Stored data entries:
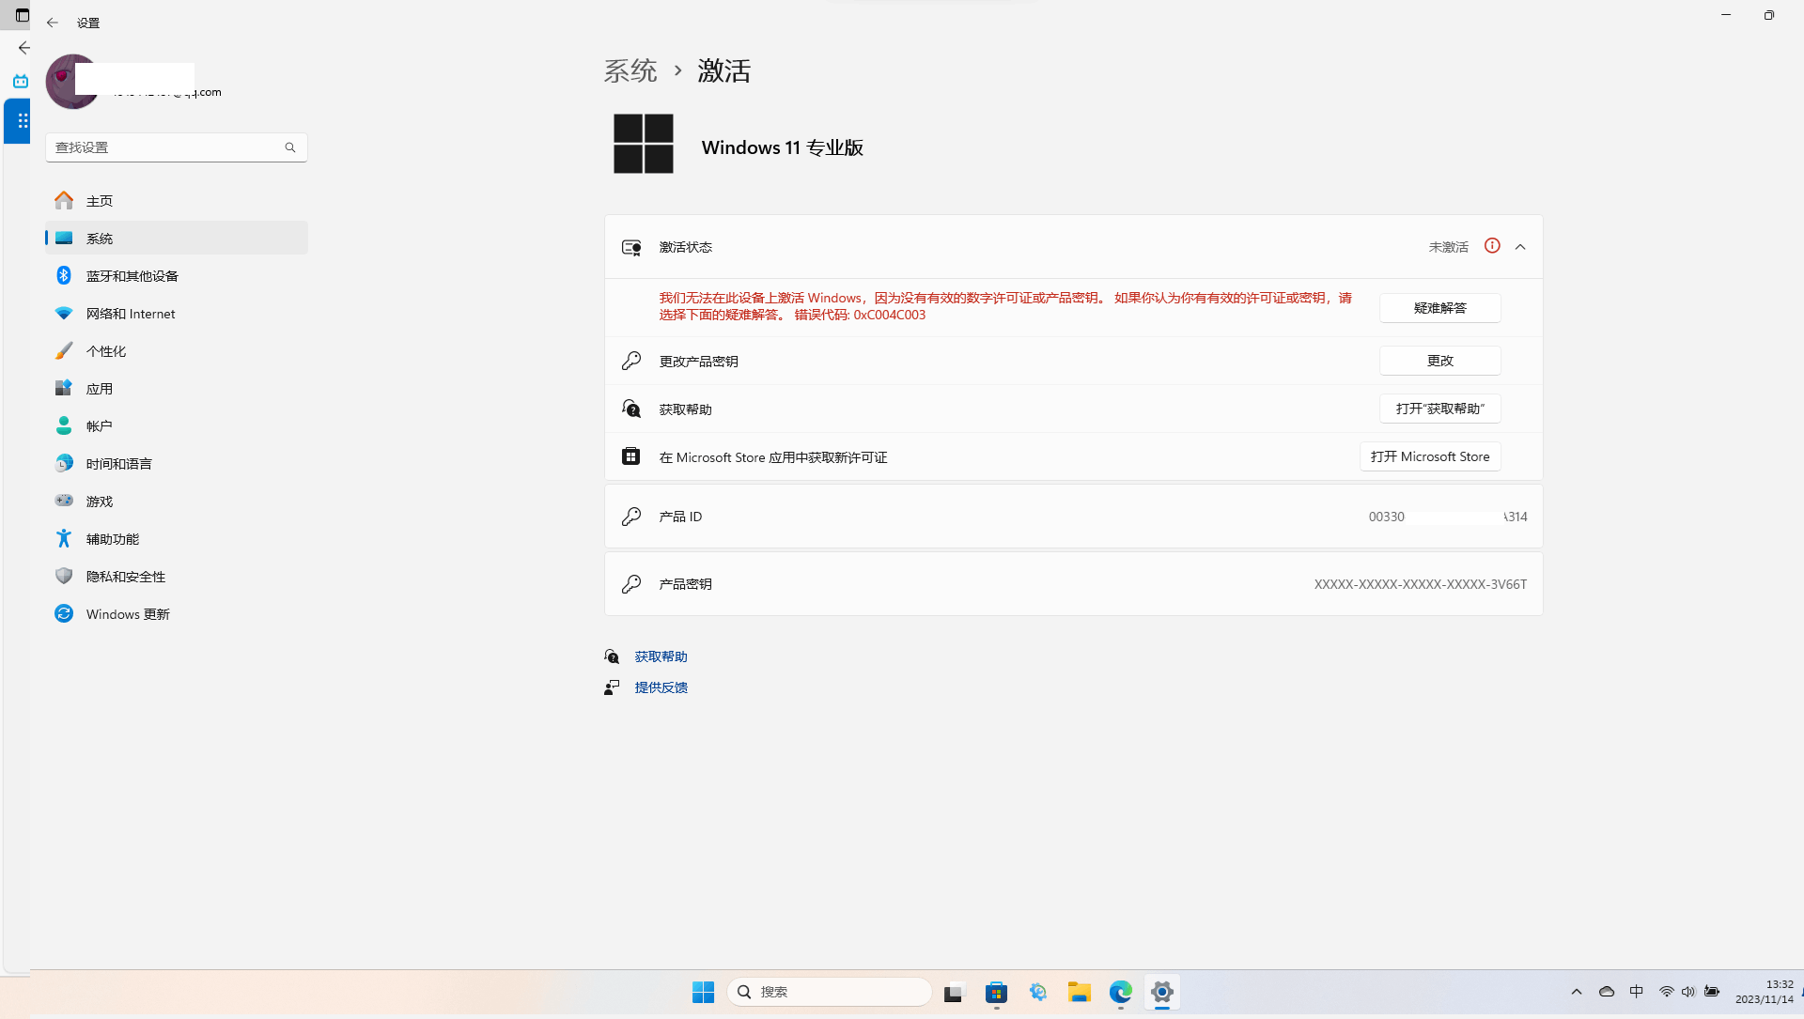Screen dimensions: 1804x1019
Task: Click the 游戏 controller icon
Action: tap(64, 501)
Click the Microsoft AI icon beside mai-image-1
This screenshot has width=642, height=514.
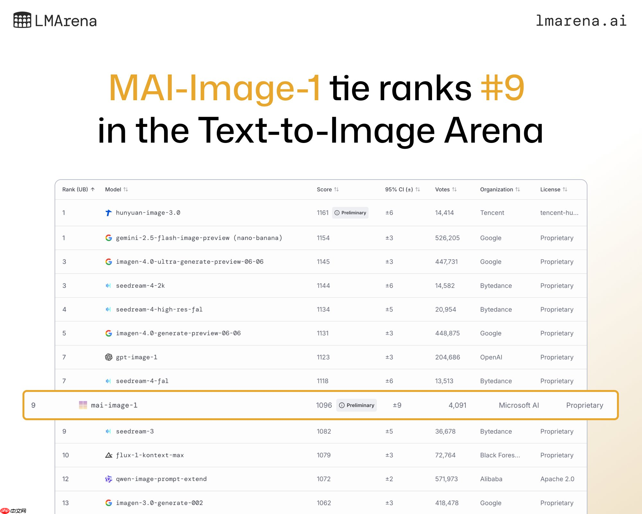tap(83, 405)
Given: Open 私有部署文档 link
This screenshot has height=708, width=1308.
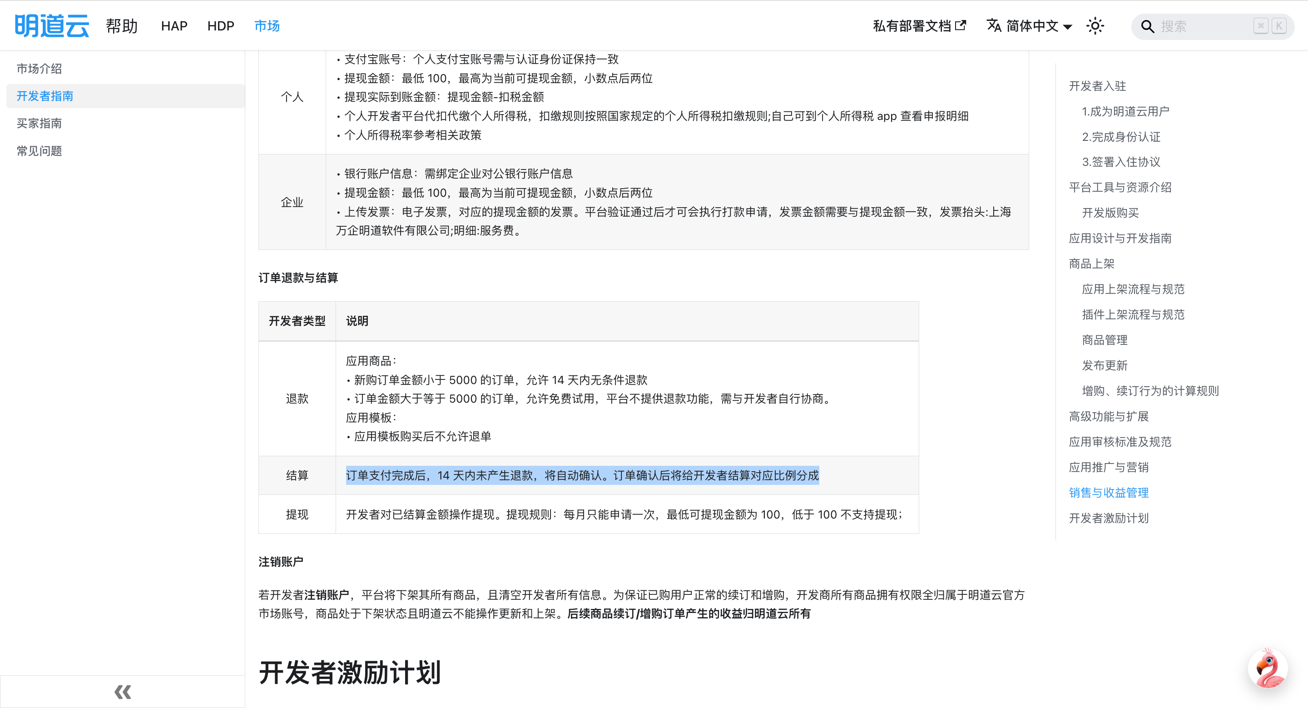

Work required:
The line that contains "Click the Microsoft" begins the range and the last line of the entries ends it; print that range exactly, without pictures.

Response:
Click the Microsoft AI icon beside mai-image-1
This screenshot has width=642, height=514.
tap(83, 405)
Given: Open 私有部署文档 link
This screenshot has height=708, width=1308.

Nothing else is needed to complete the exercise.